LIVRE critique, compte-rendu. JOHANN STRAUSS, le père, le fils et l’esprit de la Valse par Alain Duault (collection Classica, Actes Sud). Le père né en 1804, le dernier fils mort en 1899… la famille STRAUSS couvre ainsi tout un siècle, que l’on dit romantique et qui fut aussi marqué par l’essor formidable de l’écriture orchestrale, adaptée au cadre stimulant de la Valse. Voilà un petit essai qui à défaut de s’intéresser à la chronologie, s’intéresse surtout à une évocation générique de la Vienne fin de siècle, ce parfum impérial et fané, mais terriblement raffiné, comme singulièrement sensuel – malgré un puritanisme de façade, comme en Angleterre (autre Empire), où le corseté des robes et des costumes masculins se devaient de craquer, dans la danse sublimée par les Strauss, père et fils : la sulfureuse valse à trois temps.
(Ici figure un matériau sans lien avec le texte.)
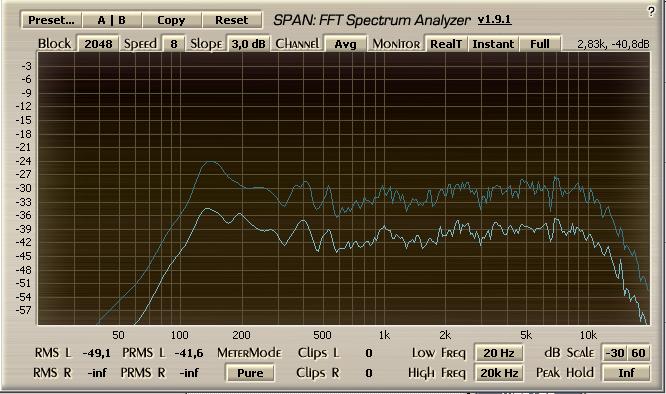Image resolution: width=666 pixels, height=394 pixels.
Task: Click the Peak Hold Inf button
Action: (x=626, y=373)
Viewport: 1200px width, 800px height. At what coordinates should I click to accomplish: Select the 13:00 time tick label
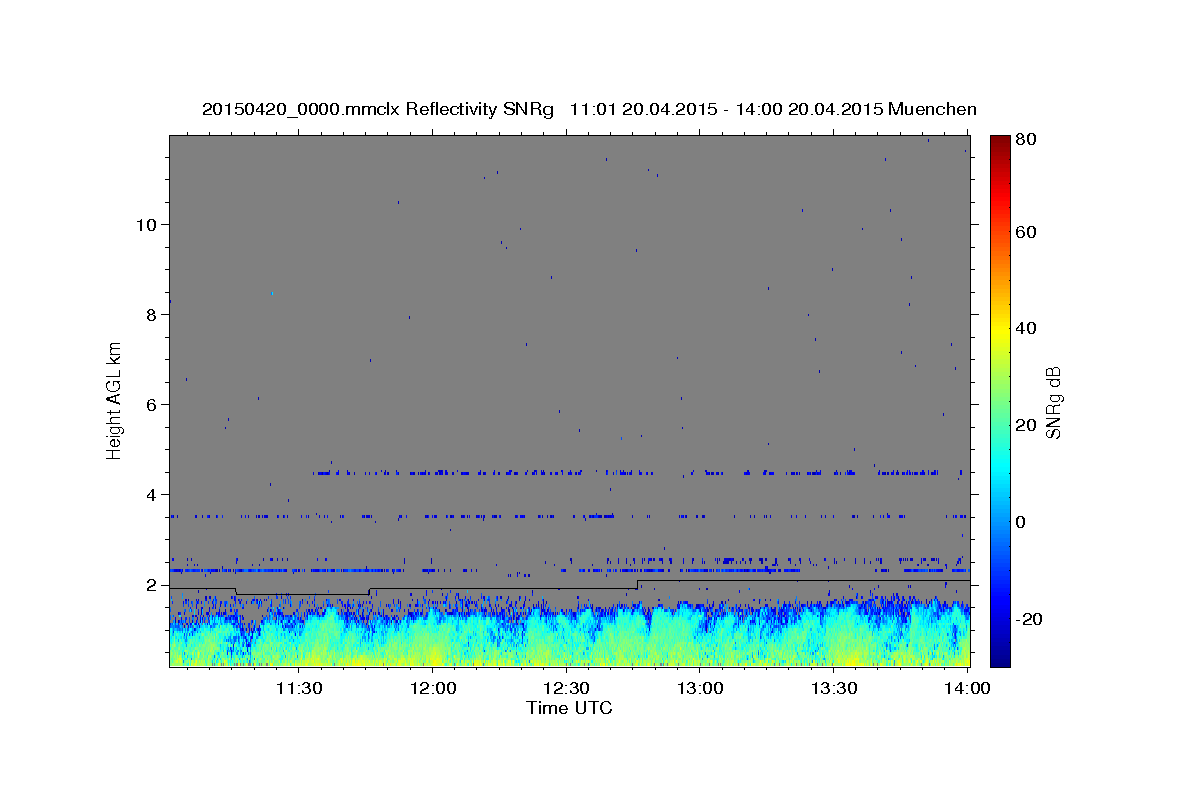(x=700, y=688)
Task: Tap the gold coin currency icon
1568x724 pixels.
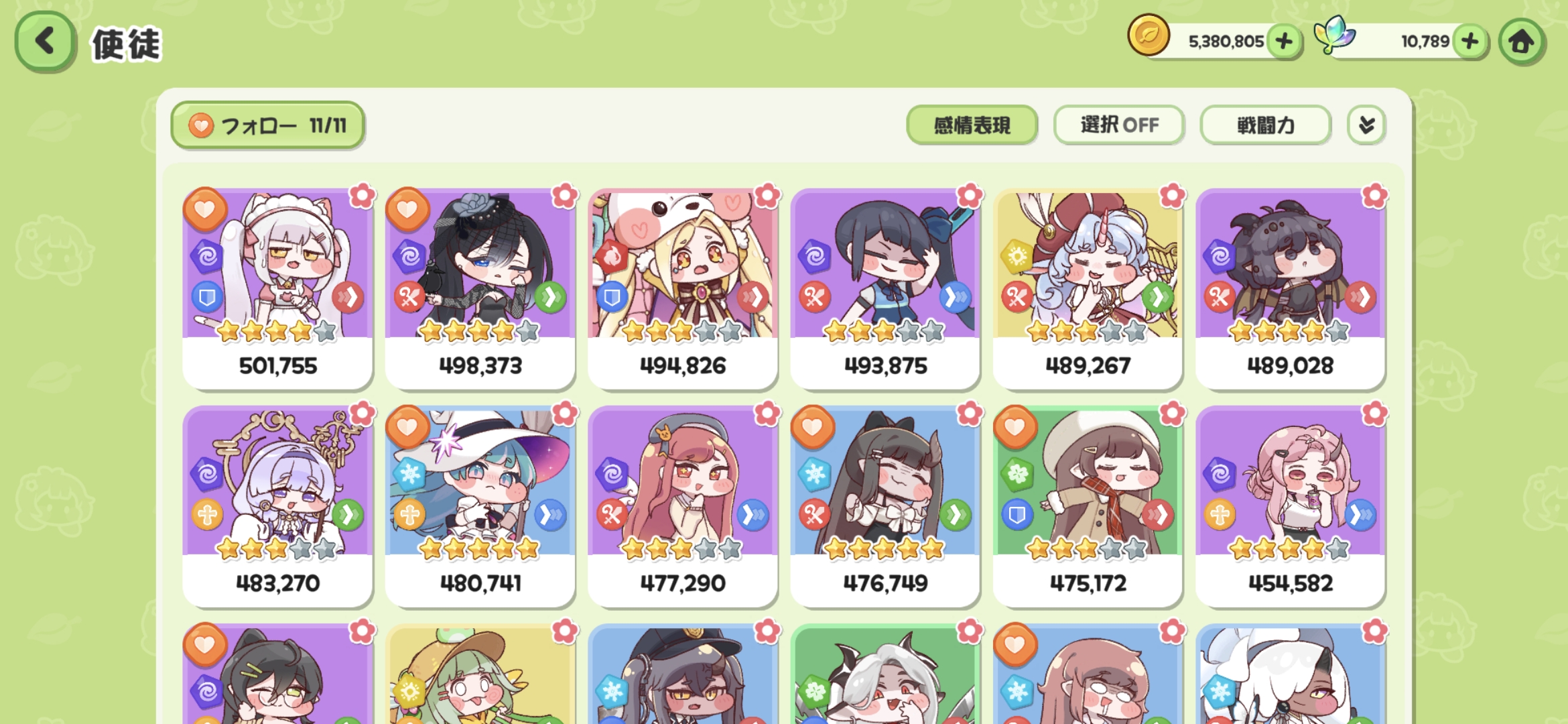Action: click(x=1149, y=35)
Le texte en retrace l’histoire, l’évolution sous la plume des génies dynastiques, d’où émergent les pépites du fils : Le Beau Danube bleu (1867), La valse de l’Empereur : véritable manifeste esthétique de la Vienne impériale de François-Joseph et de son épouse « Sissi ».
Si les trois temps assurent le rebond et l’élan (du désir ainsi amorcé, cultivé, porté…), le quatrième qui en est déduit, se fait toujours attendre… car il ne vient pas. Cette irrésolution cristallise la pulsion première, viscérale d’une danse – transe, à l’érotisme évident et qui en son temps, fut taxé d’abord, de perversité, d’immoralité, d’indécence.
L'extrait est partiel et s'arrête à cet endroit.